While OLPC moves towards Windows XP, open source developers feel left aside

May 17, 2008 10:54 GMT  ·  By

Walter Bender, the former One Laptop Per Child president of software and content, formed the Sugar Labs organization in order to provide a better development of the Sugar user interface (UI) for Linux OS, used by the OLPC charity foundation to offer educational tools for children. The Sugar UI has originally been developed for the XO laptop, and the Sugar Labs Foundation intends to extend the distribution of the interface beyond the XO laptop, making it available for multiple open source platforms and multiple hardware.

"By being independent of any specific hardware platform and by remaining dedicated to the principles of free and open-source software, Sugar Labs ensures that others can develop diverse interfaces and applications from which governments and schools can choose," stated the foundation.

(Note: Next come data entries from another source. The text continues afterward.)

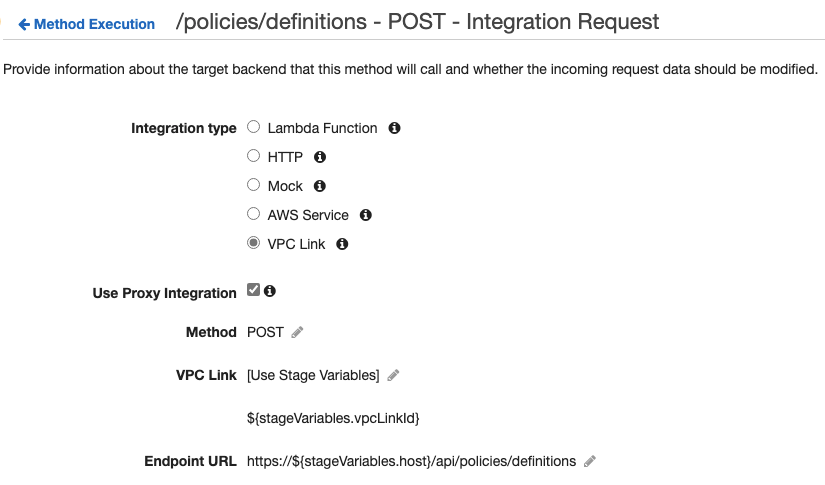Show info icon beside VPC Link option

point(342,244)
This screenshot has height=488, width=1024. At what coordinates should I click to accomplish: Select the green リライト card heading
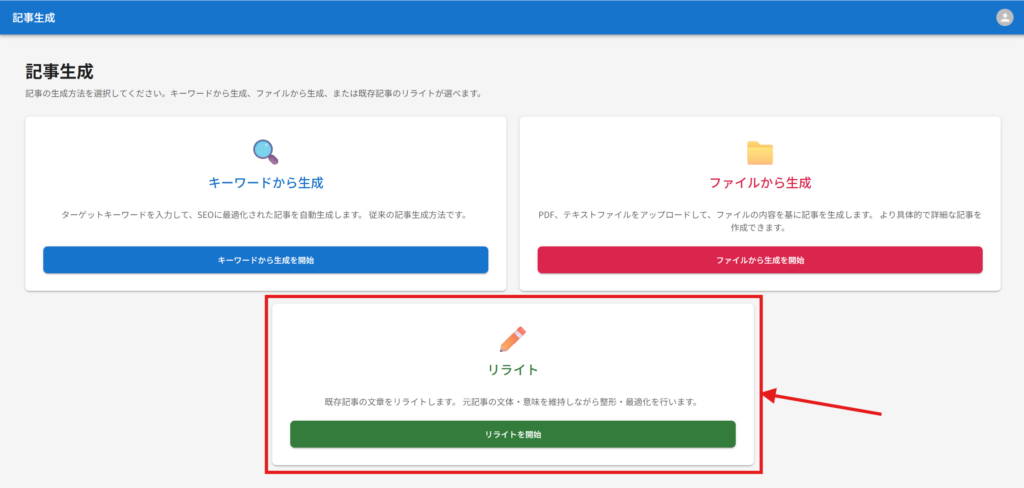[x=512, y=371]
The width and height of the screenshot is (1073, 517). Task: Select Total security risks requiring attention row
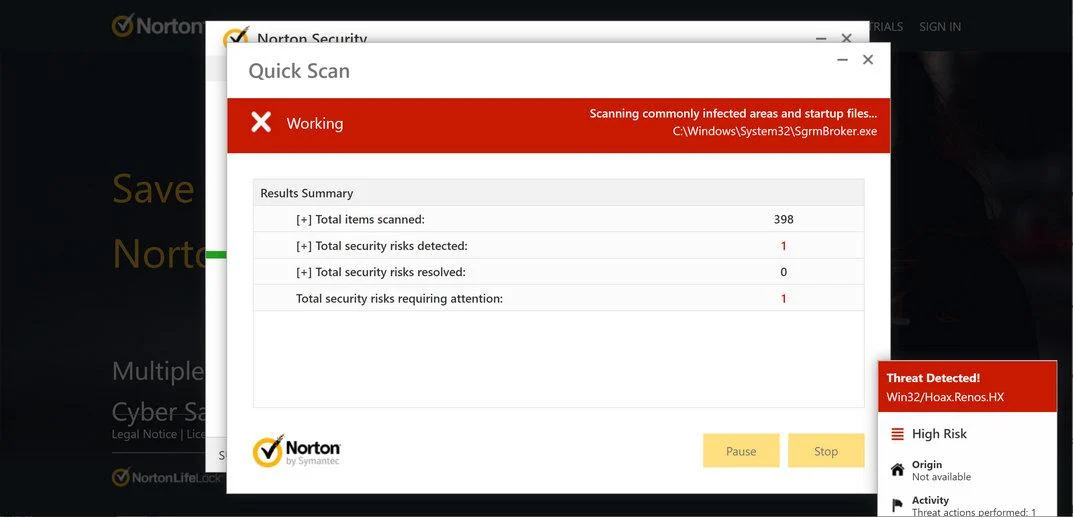point(558,298)
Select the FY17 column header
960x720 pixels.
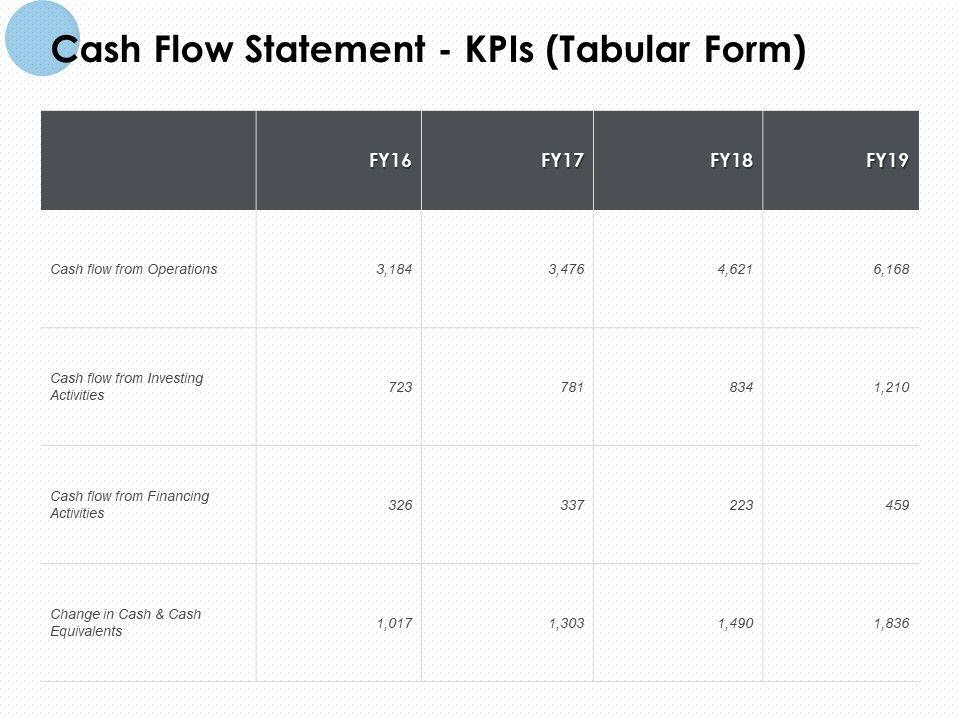click(x=562, y=160)
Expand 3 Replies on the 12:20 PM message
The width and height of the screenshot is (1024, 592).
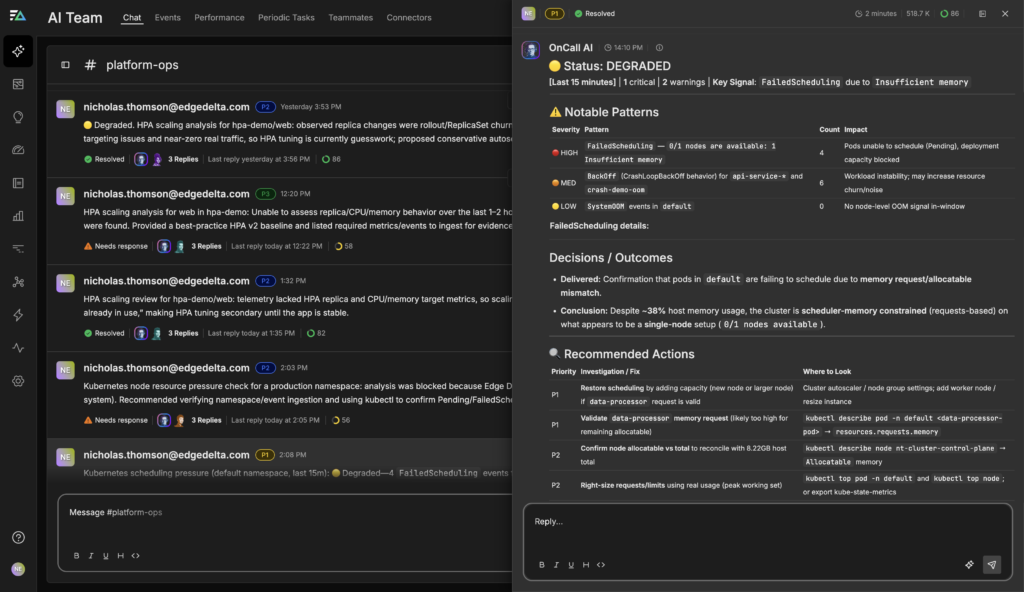206,246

The development of Sugar, as well as its distribution, will be based on GNU/Linux platform, said Bender in an interview. The intention of Sugar Labs, according to Bender, is to promote a learning model, and not to provide an operating system. The main idea behind the open source development model relies on the concept of learning and education. "A transfer of this culture could greatly enhance the education industry and its ability to engage teachers and students," he said.

However, whether the Sugar UI will be ported to Windows through the help of the nonprofit organization has not yet been decided. "It is hard to imagine that a Windows port would be done without the cooperation and participation of the core Sugar developers," Bender said.

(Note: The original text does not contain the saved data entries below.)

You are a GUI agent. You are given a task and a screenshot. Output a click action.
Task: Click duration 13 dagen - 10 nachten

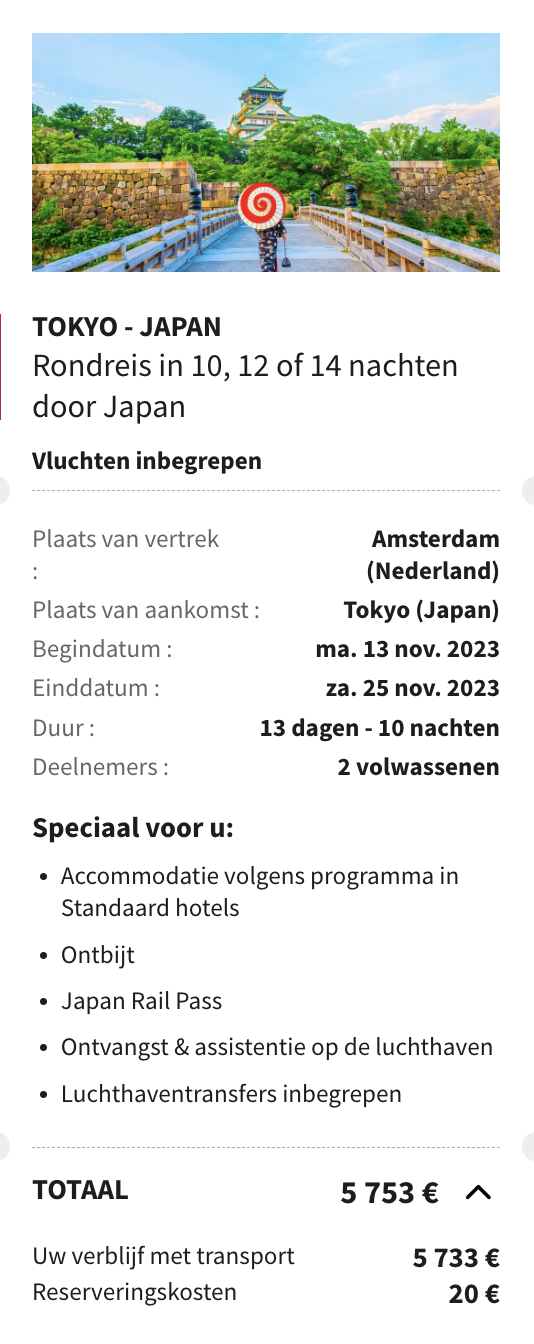coord(380,728)
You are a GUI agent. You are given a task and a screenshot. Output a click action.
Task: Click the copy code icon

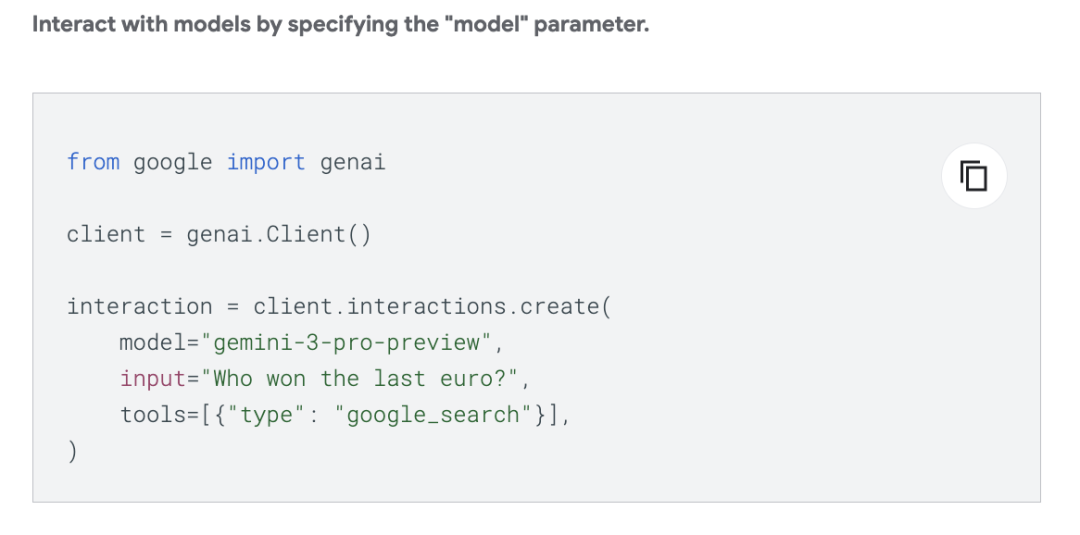(973, 176)
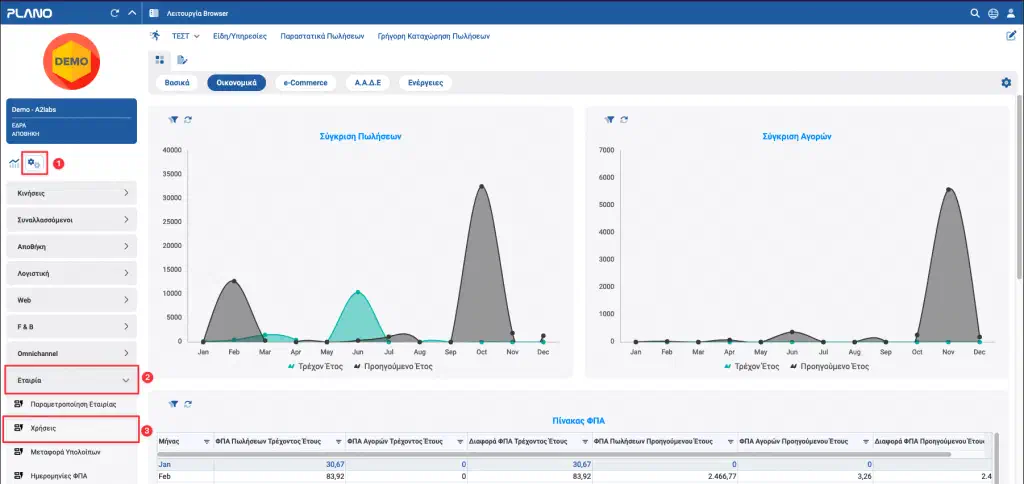Click the filter icon above Σύγκριση Πωλήσεων
This screenshot has width=1024, height=484.
173,120
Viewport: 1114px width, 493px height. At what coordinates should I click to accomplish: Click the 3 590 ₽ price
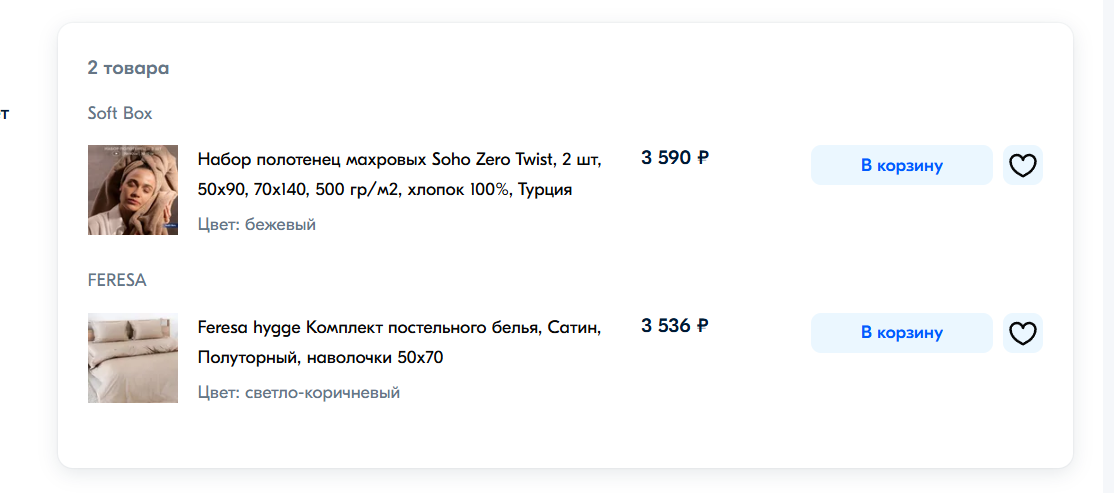675,158
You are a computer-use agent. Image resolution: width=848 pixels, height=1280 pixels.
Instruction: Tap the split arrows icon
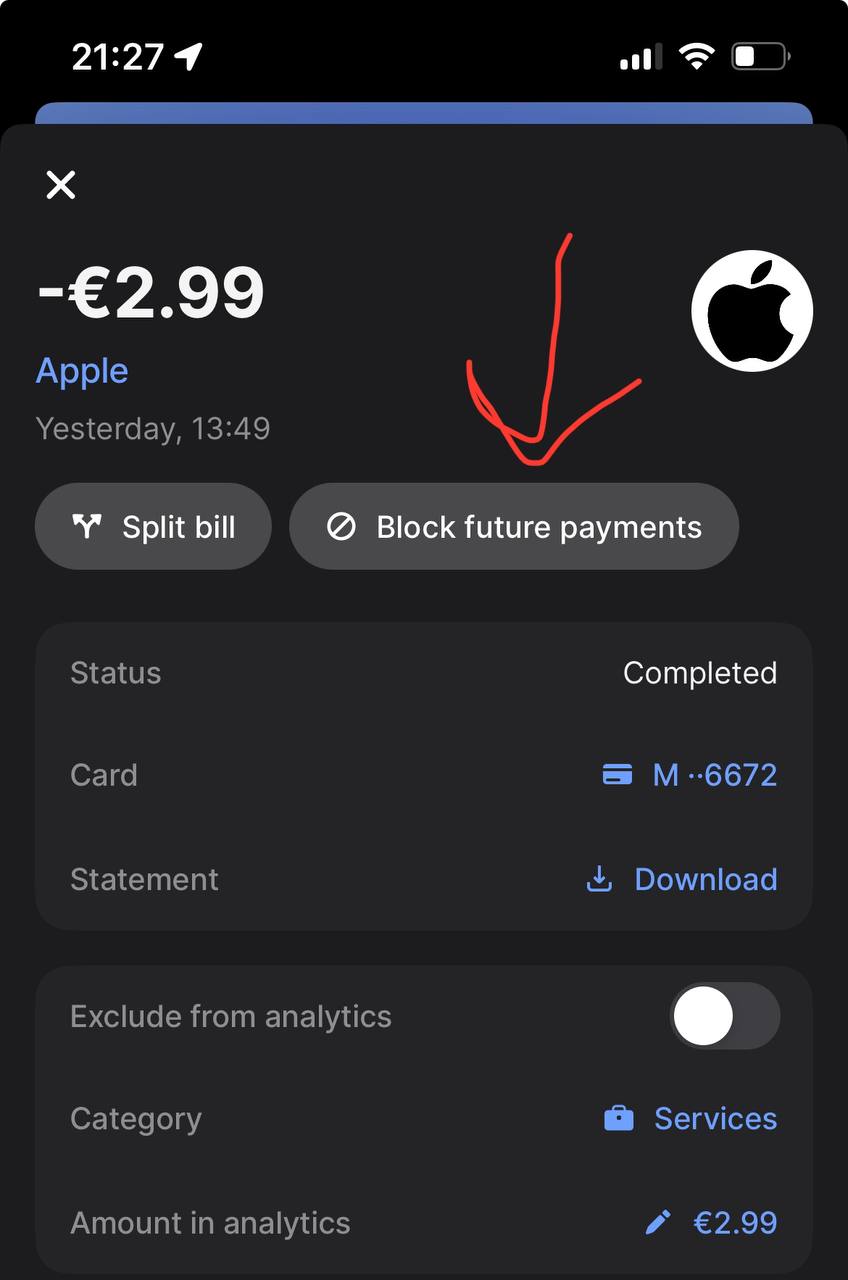pyautogui.click(x=88, y=527)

The organization intends to work with OLPC, as it has its own plans for the development of the user interface. "For the moment at least, OLPC is continuing to fund the development, so we anticipate a productive partnership, regardless of the fact that OLPC will be offering Windows XP as an option," Bender explained.

The announcement regarding the launch of Sugar Labs, which has Bender as one of its founders, has been made the same day OLPC announced it would sell Windows XP on the XO laptop, the ultraportable, cheap computer intended as an educational tool for children from developing countries. Bender presented his resignation from OLPC when the foundation started to move towards having Windows XP on the XO laptop. The open source community received his resignation with applause.

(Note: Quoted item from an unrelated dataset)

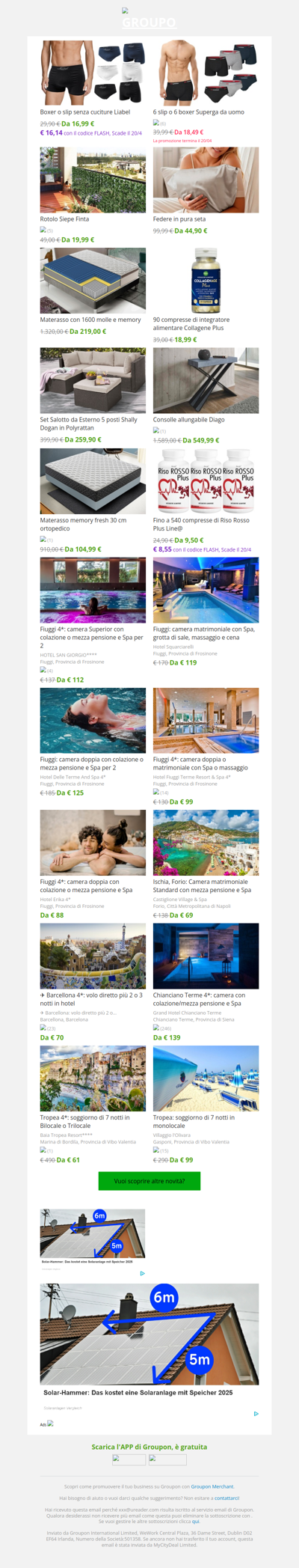Click the AdChoices icon on small solar ad
Screen dimensions: 299x1568
click(142, 1273)

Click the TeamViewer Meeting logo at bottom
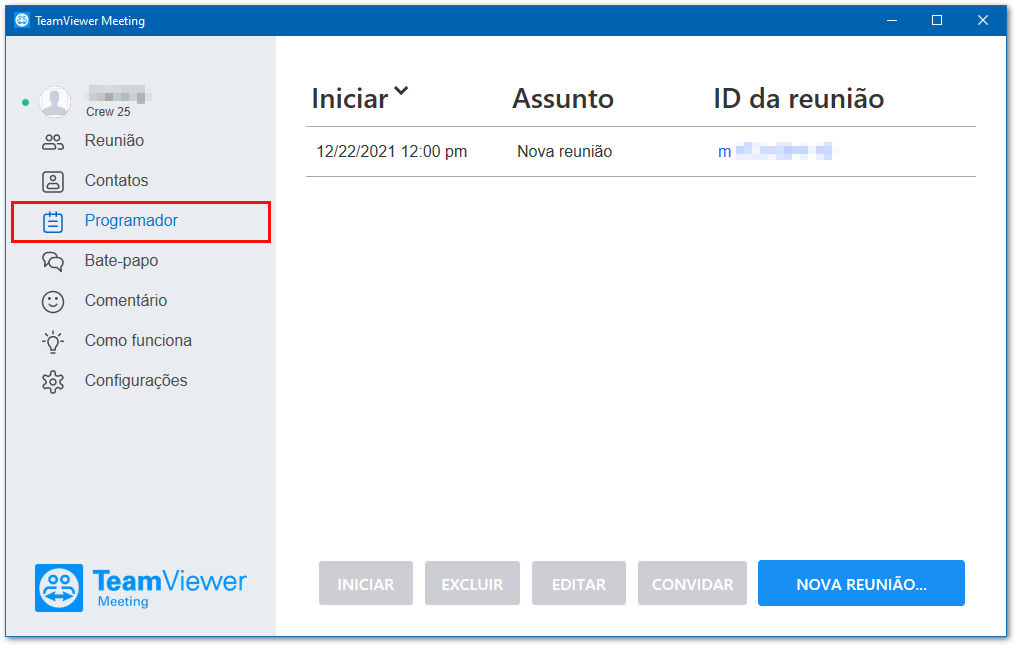(141, 588)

OLPC chairman Nicholas Negroponte declared that the development process of Sugar was a "weakness" that had "unrealistic development goals", right after Bender left the organization. He appealed to the developer community to help port the Sugar UI to Windows to make users more attracted to XO laptops.

"A separation of Sugar from Linux OS is necessary to make the platform agnostic," said Negroponte. "To do that, we need to hire more developers, work more together and spend less time arguing," he wrote in an e-mail.

The open source community seemed outraged by Negroponte's comments. Developers deemed his comments to be vague and demoralizing for the future development of Sugar. OLPC's intention of moving to Windows was questioned in the light of Negroponte's comments.

Kim Quirk, director of the technical team at OLPC, said in an e-mail that Sugar "provides a great opportunity for learners as well as contributors," in an attempt to reassure developers that the foundation was committed to the interface as an open source project.